Represents an alkyl group, an alkenyl group, a hydroxyalkyl group,
Represents an alkyloxycarbonyl group or an alkylsilyl group. ) Or the general formula [6] (In the formula, R ⁴ represents an alkyl group, R ¹ , R ² and R ³ are the same as those described above. Further, a methylene chain or a substituted or unsubstituted methylene chain may be bonded to R ³ and R ⁴ . May form an aliphatic ring which may have a group).
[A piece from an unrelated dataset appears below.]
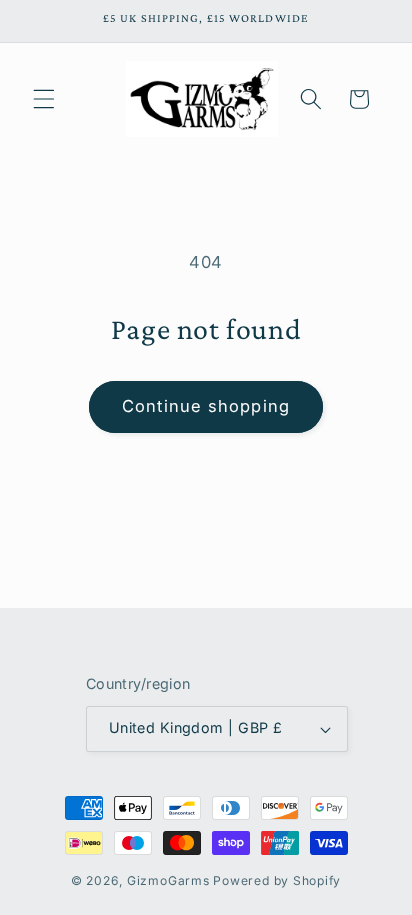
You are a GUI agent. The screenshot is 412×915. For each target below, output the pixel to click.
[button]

The resist composition according to claim 1. 3. The polycyclic hydrocarbon group represented by X in the general formula [1a], which may have a substituent, is represented by the general formula [2a]: (Wherein, R ¹⁶ and R ¹⁷ each independently represent a hydrogen atom, an alkyl group, a cyano group, an alkyloxycarbonyl group or a carbamoyl group, and k represents 0 or 1), and a general formula: [3a] embedded image (Wherein, R ¹⁸ and R ¹⁹ each independently represent a hydrogen atom, an alkyl group, a cyano group, an alkyloxycarbonyl group or a carbamoyl group), or a general formula [4
a] embedded image The resist composition according to claim 1, which is a group represented by the formula: 4. Exposing the resist composition according to claim 1 to a substrate, and (2) exposing with a light of 220 nm or less through a mask after a heat treatment. A pattern formation method comprising: a step of performing (3) a heat treatment as necessary and then developing using a developer.